● **Task to carry out**: Give back, exactly as written, the lines from the first line of the data below through the line with "[Facebook-f] (16, 2239)", and omit the pictures.

=== Input data ===

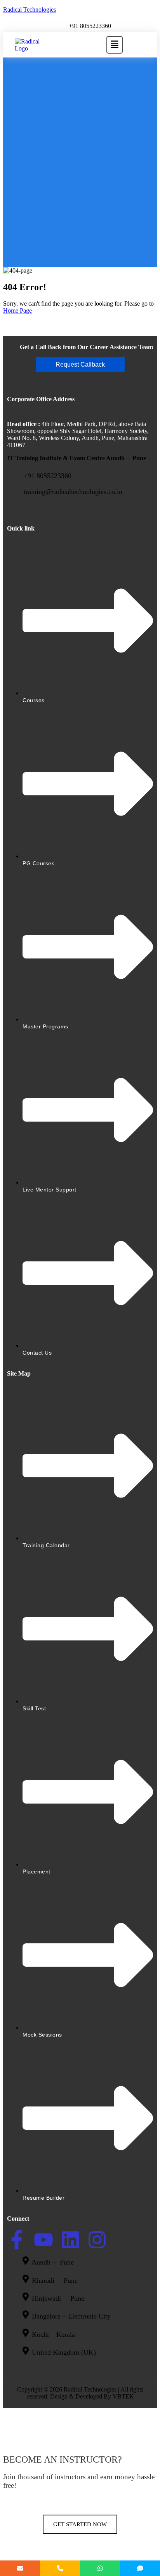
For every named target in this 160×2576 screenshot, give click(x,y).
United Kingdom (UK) (64, 2352)
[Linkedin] (70, 2239)
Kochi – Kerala (53, 2334)
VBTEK (123, 2396)
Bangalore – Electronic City (71, 2316)
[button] (114, 45)
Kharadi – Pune (56, 2280)
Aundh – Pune (53, 2262)
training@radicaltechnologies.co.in (73, 492)
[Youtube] (43, 2239)
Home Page (17, 310)
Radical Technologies (29, 9)
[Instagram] (97, 2239)
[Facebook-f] (16, 2239)
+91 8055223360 (90, 26)
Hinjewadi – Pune (58, 2298)
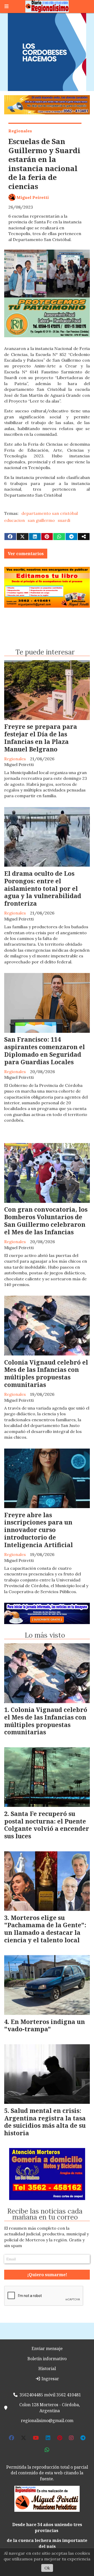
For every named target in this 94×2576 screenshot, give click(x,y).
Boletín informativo (47, 2358)
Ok (47, 2568)
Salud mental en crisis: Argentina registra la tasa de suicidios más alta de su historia (45, 2121)
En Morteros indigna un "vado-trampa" (44, 2025)
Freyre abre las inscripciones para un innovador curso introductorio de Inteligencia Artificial (38, 1530)
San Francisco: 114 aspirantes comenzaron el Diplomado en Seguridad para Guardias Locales (44, 1050)
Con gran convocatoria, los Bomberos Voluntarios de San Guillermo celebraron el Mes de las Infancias (45, 1220)
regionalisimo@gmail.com (47, 2420)
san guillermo (41, 520)
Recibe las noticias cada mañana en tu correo (45, 2214)
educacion (14, 520)
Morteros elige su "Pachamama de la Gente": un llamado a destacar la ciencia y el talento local (45, 1928)
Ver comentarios (26, 553)
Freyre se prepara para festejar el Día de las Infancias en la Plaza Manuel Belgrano (40, 737)
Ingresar (49, 2379)
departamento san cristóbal (49, 513)
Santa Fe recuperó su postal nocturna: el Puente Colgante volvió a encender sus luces (46, 1824)
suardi (64, 520)
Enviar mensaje (47, 2348)
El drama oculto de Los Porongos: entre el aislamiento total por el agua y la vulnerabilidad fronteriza (42, 888)
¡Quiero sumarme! (47, 2274)
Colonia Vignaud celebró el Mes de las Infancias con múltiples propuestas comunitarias (46, 1373)
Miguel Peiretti (32, 197)
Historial (47, 2368)
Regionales (20, 130)
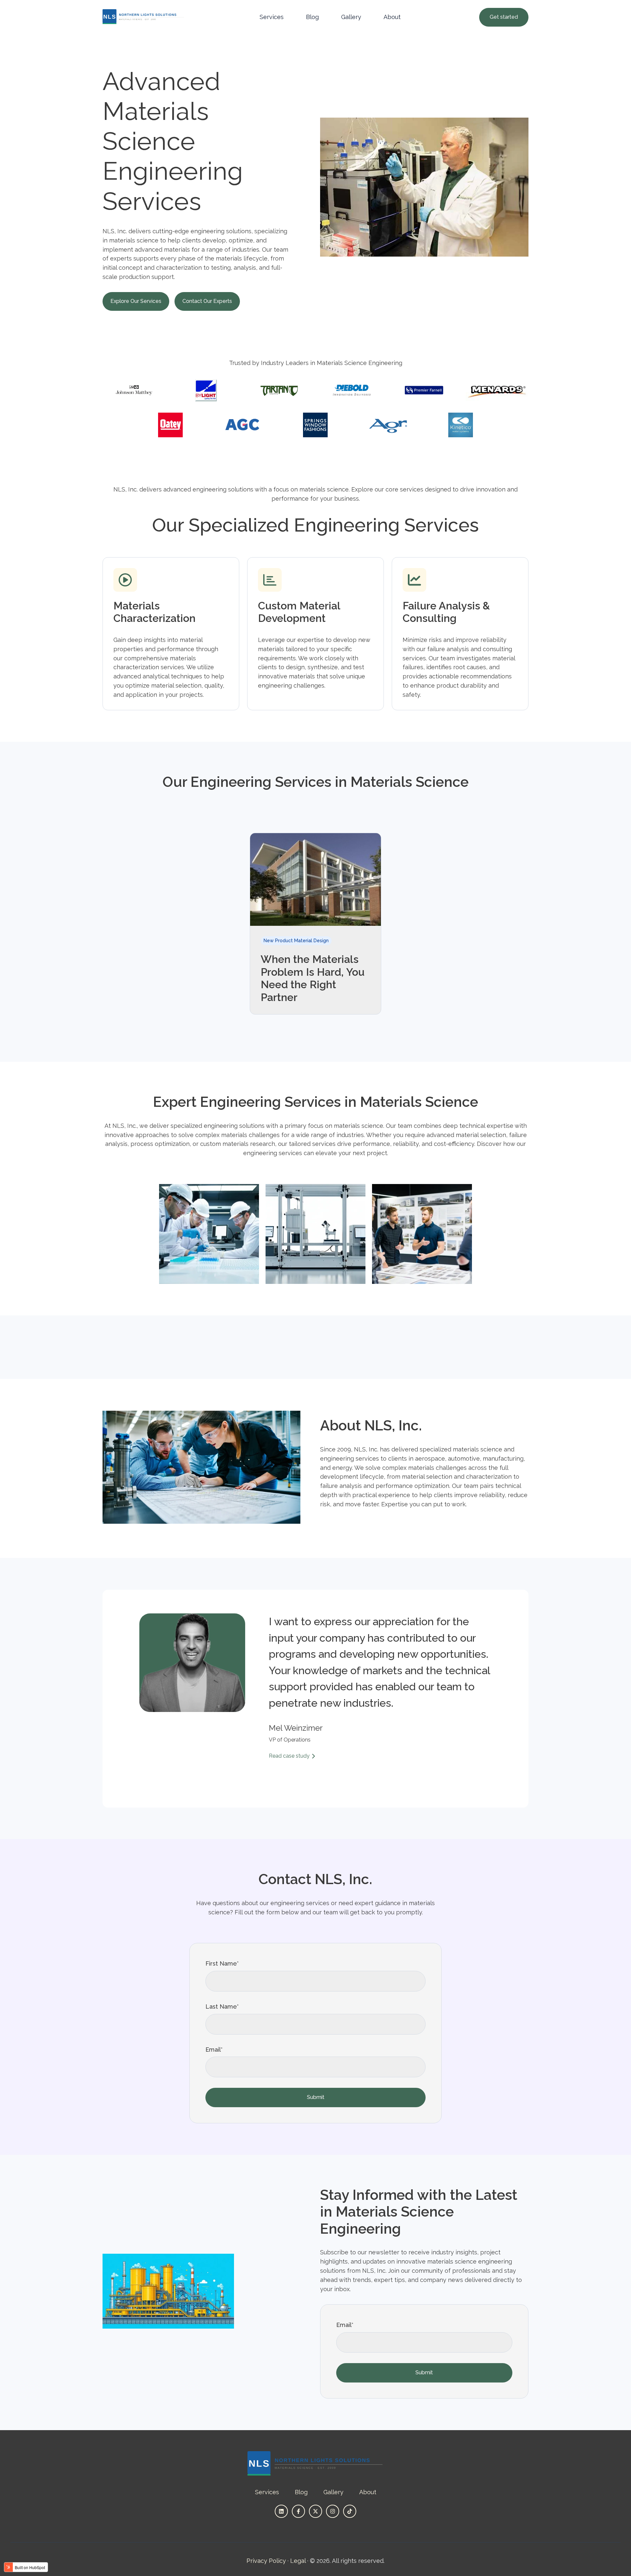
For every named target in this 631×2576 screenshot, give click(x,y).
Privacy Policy (266, 2560)
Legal (298, 2560)
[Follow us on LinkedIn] (281, 2511)
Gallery (351, 16)
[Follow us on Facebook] (298, 2511)
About (392, 16)
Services (272, 16)
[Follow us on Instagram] (332, 2511)
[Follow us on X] (315, 2511)
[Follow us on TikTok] (349, 2511)
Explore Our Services (135, 301)
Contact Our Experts (207, 301)
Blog (312, 16)
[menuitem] (274, 17)
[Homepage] (144, 17)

===

● **Answer section**:
For every named target in this 160×2576 screenshot, give click(x,y).
United Kingdom (UK) (64, 2352)
[Linkedin] (70, 2239)
Kochi – Kerala (53, 2334)
VBTEK (123, 2396)
Bangalore – Electronic City (71, 2316)
[button] (114, 45)
Kharadi – Pune (56, 2280)
Aundh – Pune (53, 2262)
training@radicaltechnologies.co.in (73, 492)
[Youtube] (43, 2239)
Home Page (17, 310)
Radical Technologies (29, 9)
[Instagram] (97, 2239)
[Facebook-f] (16, 2239)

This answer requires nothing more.